Understanding programmed ribosomal frameshifting in coronaviruses

Project Summary Coronaviruses (CoV) are associated with severe diseases as demonstrated by the 2003 severe acute respiratory syndrome (SARS)-CoV1 epidemic and the SARS-CoV2 pandemic. One of the critical steps of infection involves viral mRNA mediated recoding of gene expression; a -1 frameshifting event that occurs during translation. It is this elegant mechanism that allows the ribosome to bypass a stop codon and synthesize viral enzymatic proteins. Furthermore, the frequency by which this event occurs is important for efficient viral infectivity and is regulated by domains in the translating mRNA (in the case of the SARS-CoV, this domain is a pseudoknot).

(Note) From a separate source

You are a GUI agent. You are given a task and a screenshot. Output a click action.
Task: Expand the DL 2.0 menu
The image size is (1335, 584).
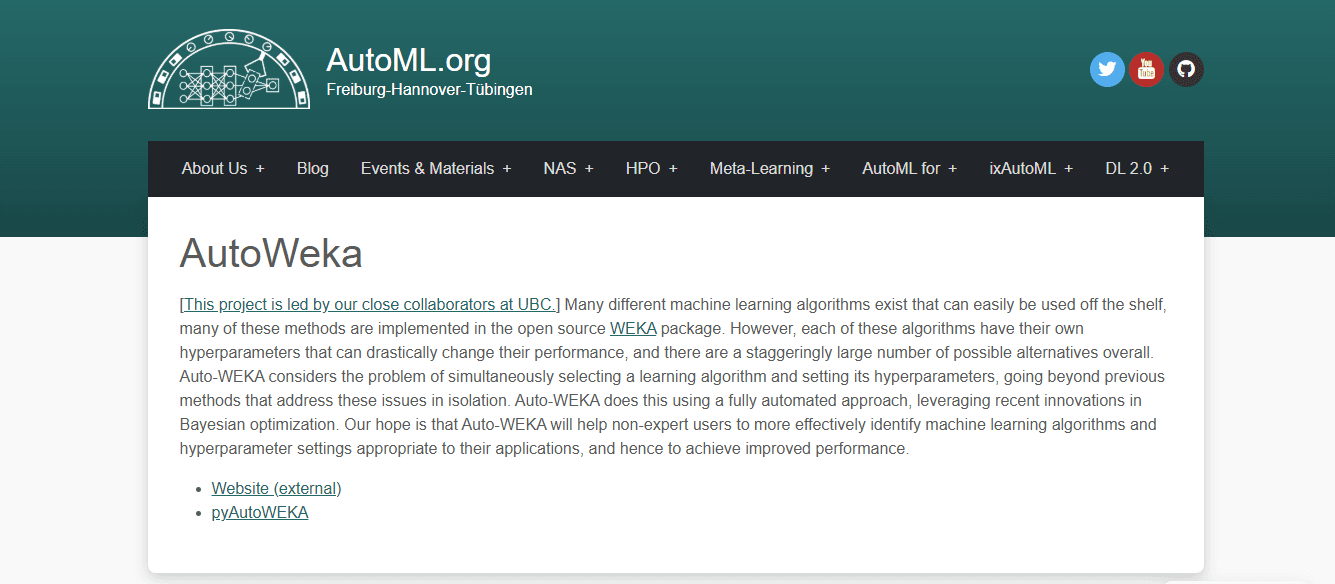pos(1137,168)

Although structural studies of frameshifting have received considerable aOention and various structures have been proposed and solved, information on exactly which structure causes the frameshifting is lacking. Our preliminary studies indicate that CoV gene expression is regulated by a dynamic, proton-driven equilibrium between an active, and two inactive pseudoknot conformations that allows for strict control over the protein ratios. This proposal aims to gain a complete structural and mechanistic understanding of the frameshifting frequency in CoV by combining structural studies with biochemical and in vivo experiments. Our aims will be: (#1) to understand the basis for how the frameshifting frequency is maintained by engineering structure-guided mutants to test our equilibrium model, (#2) to determine the structures of the pseudoknot signal in both configurations: permissive and nonpermissive for frameshifting, and (#3) to determine the structure of ribosomes as they encounter the permissive conformation of the pseudoknot.